Personal information
- Born: June 6, 1994 (age 32) Les Abymes, Guadeloupe
- Listed height: 6 ft 4 in (1.93 m)
- Listed weight: 180 lb (82 kg)

Career information
- NBA draft: 2016: 2nd round, 39th overall pick
- Drafted by: New Orleans Pelicans
- Playing career: 2013–present

Career history
- 2013–2016: Élan Chalon
- 2013–2014: →Châlons-Reims
- 2016–2017: Hyères-Toulon
- 2017–2018: Cholet
- 2017–2022: Metropolitans 92
- 2022–2023: Napoli Basket
- 2023–2025: Bursaspor
- 2025–2026: AS Monaco
- 2026: Dar City
- 2026–present: Al-Ula

Career highlights
- French League Cup winner (2026); French Supercup winner (2025);
- Stats at Basketball Reference

= David Michineau =

French basketball player (born 1994)

David Benoit Michineau (born June 6, 1994) is a French professional basketball player for Al-Ula of the Saudi Basketball League. He was drafted by the New Orleans Pelicans in the 2016 NBA draft, with his rights being traded to the Los Angeles Clippers not too long afterwards.

==Professional career==
Born in the French overseas department of Guadeloupe, Michineau made his professional debut for French LNB Pro A outfit ES Chalon-Sur-Saône during the 2013–14 season. In the 2015–16 season, Michineau helped Chalon advance to the final of the Leaders Cup and to the Final Four of the FIBA Europe Cup. He also saw the court in 34 Pro A contests that season with per-game averages of 5.6 points, one rebound and 1.5 assists.

On July 22, 2016, Michineau returned to France, signing with Hyères-Toulon.

Michineau re-signed with Levallois Metropolitans on May 4, 2020.

In the off-season 2022, he left for Italy, agreeing terms with Napoli Basket of the Lega Basket Serie A.

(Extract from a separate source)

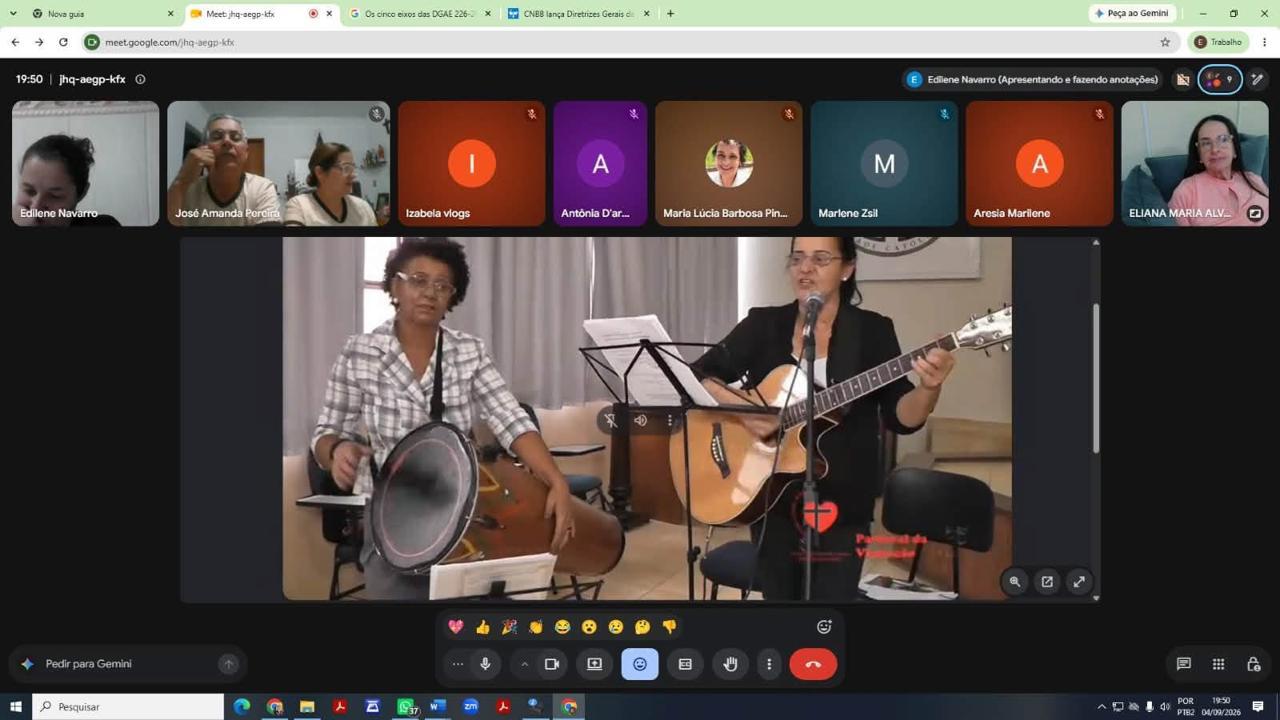This screenshot has width=1280, height=720.
Task: Open the present screen option
Action: [x=594, y=664]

On August 4, 2023, Michineau signed with Bursaspor of the Turkish Basketbol Süper Ligi (BSL).

===NBA draft rights===
On June 23, 2016, Michineau was selected by the New Orleans Pelicans in the 2016 NBA draft and was then traded to the Los Angeles Clippers on draft night. He joined the Clippers for the 2016 NBA Summer League.

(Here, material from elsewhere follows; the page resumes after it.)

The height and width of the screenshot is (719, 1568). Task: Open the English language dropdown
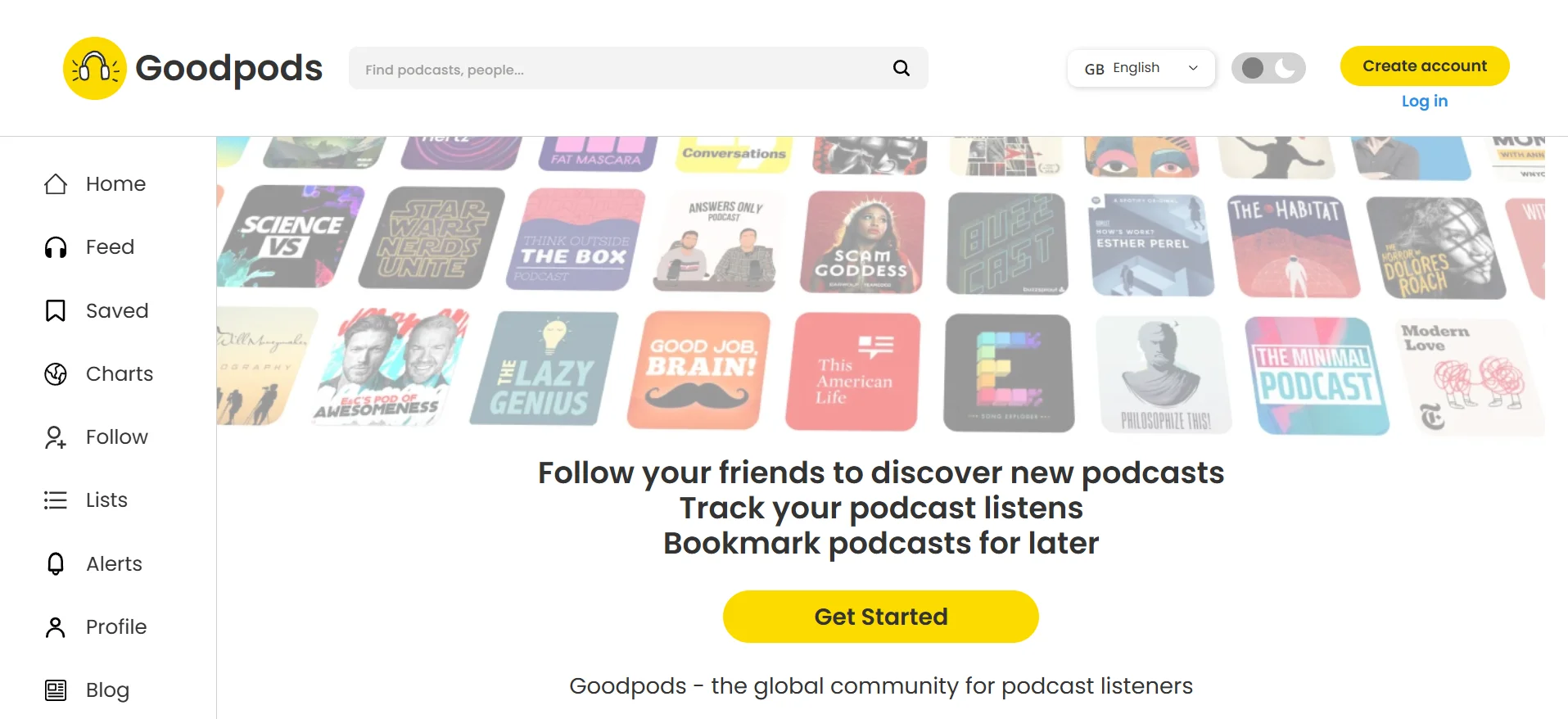[x=1141, y=68]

On February 10, 2022, Michineau's draft rights were traded to the Sacramento Kings as part of a four-team trade. On February 8, 2023, the Kings traded the draft rights to Michineau to the Brooklyn Nets in exchange for Kessler Edwards and cash considerations.

==National team career==
In 2012, Michineau played the Albert-Schweitzer-Tournament in Germany with the French under 18 national team.